Heterogeneous‐Nucleation and Epitaxial‐Growth of Perovskite Enabled by Delafossite‐Type Hole Transport Materials for High‐Performance Solar Cells

Abstract The quality of perovskite films deposited on inorganic hole transport materials (HTMs) have long restricted the performance of corresponding devices. Herein, a novel delafossite‐type HTM, CuCoO 2 , with excellent optoelectronic properties is successfully synthesized by precisely tunning Co 3+ /Co 2+ ratios, achieving a hole concentration three orders of magnitude higher than that of other delafossite‐type materials. The reduced Gibbs‐free energy and a nearly perfect lattice matching between the octuple distance of the (110) plane in CuCoO 2 and triple spacing of the (100) plane in formamidinium‐based perovskites promote the heterogeneous‐nucleation and epitaxial‐growth of perovskite films, resulting in a semi‐coherent interface.

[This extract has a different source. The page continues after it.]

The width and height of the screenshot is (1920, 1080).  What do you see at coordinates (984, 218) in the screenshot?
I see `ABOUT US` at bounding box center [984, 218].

Consequently, high‐quality perovskite films are obtained with ordered orientation, reduced defect density, and released residual strain. The champion CuCoO 2 ‐based devices deliver high power conversion efficiencies (PCEs) of 26.70% (0.09 cm 2 ) and 25.07% (1 cm 2 ). The unencapsulated devices maintain 96.7%, 90.8% and 94.1% of their initial PCEs after long‐term storage, continuous thermal‐aging, and light‐soaking, respectively.